From The Art and Popular Culture Encyclopedia
A pardon is the forgiveness of a crime and the cancellation of the relevant penalty; it is usually granted by a head of state (such as a monarch or president) or by acts of a parliament or a religious authority. Clemency means the forgiveness of a crime or the cancellation (in whole or in part) of the penalty associated with it. It is a general concept that encompasses several related procedures: pardoning, commutation, remission and reprieves. Commutation or remission is the lessening of a penalty without forgiveness for the crime; the beneficiary is still considered guilty of the offense. A reprieve is the postponement of punishment, often with a view to a pardon or other review of the sentence (such as when the reprieving authority has no power to grant an immediate pardon).

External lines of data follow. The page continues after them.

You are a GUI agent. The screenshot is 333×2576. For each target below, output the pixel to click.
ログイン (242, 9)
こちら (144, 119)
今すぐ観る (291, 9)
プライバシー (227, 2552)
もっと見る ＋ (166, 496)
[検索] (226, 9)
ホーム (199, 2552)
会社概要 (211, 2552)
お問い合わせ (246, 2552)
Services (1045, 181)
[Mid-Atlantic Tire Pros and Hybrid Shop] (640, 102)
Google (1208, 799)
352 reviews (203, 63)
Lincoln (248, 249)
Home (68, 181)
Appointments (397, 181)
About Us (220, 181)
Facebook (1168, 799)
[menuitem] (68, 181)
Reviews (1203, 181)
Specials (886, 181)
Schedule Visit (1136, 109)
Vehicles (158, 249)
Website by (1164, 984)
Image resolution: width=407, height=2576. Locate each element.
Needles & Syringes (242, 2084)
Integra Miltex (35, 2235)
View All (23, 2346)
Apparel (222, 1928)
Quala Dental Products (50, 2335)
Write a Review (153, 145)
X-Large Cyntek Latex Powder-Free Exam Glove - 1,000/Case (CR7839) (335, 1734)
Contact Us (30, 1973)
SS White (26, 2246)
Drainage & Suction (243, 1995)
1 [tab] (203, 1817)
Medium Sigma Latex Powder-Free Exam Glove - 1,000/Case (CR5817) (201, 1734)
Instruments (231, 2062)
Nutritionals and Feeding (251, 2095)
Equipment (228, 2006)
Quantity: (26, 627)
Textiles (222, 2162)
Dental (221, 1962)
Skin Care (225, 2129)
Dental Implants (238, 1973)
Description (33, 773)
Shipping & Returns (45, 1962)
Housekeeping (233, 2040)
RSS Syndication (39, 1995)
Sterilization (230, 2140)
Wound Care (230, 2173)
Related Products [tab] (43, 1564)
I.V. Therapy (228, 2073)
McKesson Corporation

Today, pardons are granted in many countries when individuals have demonstrated that they have fulfilled their debt to society, or are otherwise considered to be deserving. Pardons are sometimes offered to persons who are wrongfully convicted or claim they have been wrongfully convicted. Some believe accepting such a pardon implicitly constitutes an admission of guilt as a pardon does not set aside the conviction, so in some cases the offer is refused. Cases of wrongful conviction are nowadays more often dealt with by appeal than by pardon however, a pardon is sometimes offered when innocence is undisputed to avoid the costs of a retrial. Clemency plays a very important role when capital punishment is applied.